Why does Windows 8 takes longer to boot on EFI enabled system when EFI is not used?

1

I have a MacBook Pro and I installed Windows 8 on it. Windows 8 took ages to boot up (15 minutes atleast).
Because the MacBook Pro is fast, I thought it must be a hardware problem and tried installing it on a VM.
When I tried installing it on an EFI enabled VM, even when not using EFI to boot, it took ages to boot.
When I installed it on a VM with the same settings except EFI disabled, it booted in seconds.
My MacBook Pro is similar to first VM - it has EFI enabled, but Windows doesn't use it.
How do I fix it? is there any way to instruct Windows 8 to not poke around with EFI even when its there?

> _Stored data_
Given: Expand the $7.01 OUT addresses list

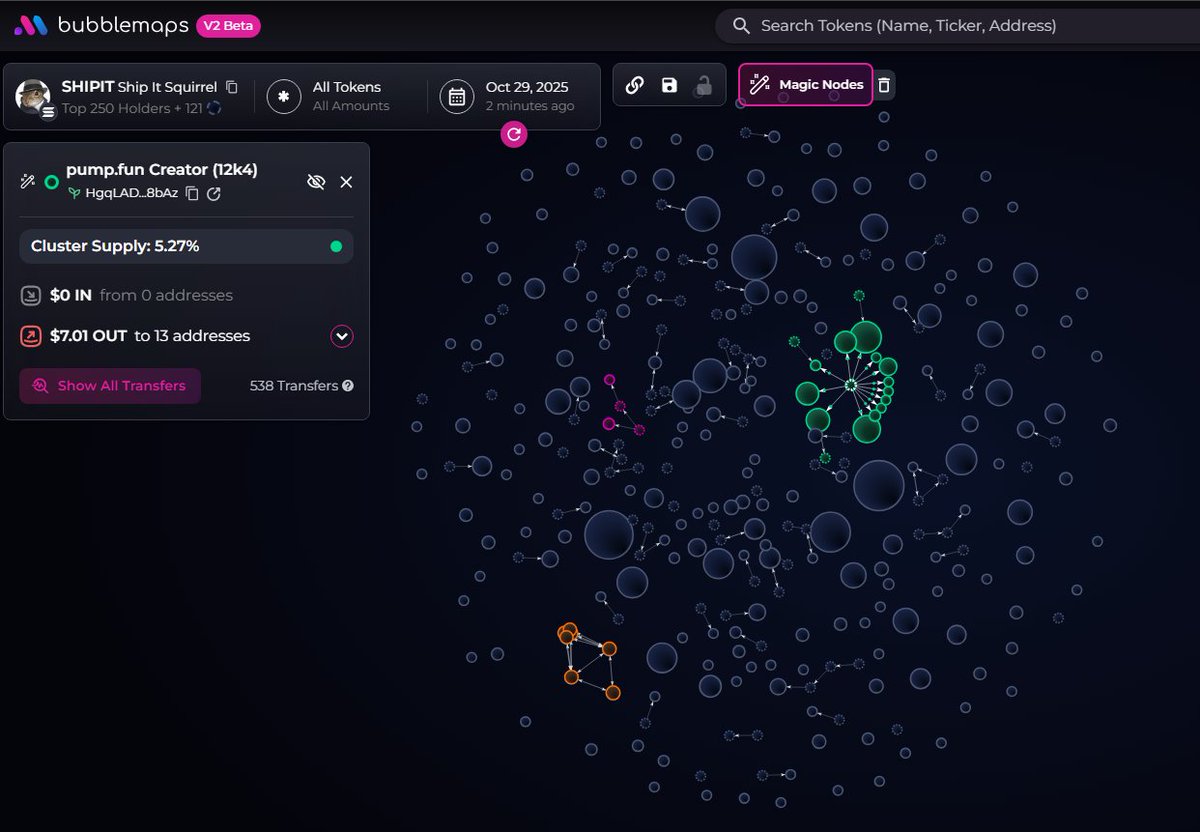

> _What to work on_
In the Windows 8 boot post, how long did Windows 8 take to boot on the MacBook Pro? Please treat the material above as separate from the Windows 8 boot post.

> _Solution for this exercise_
At least 15 minutes.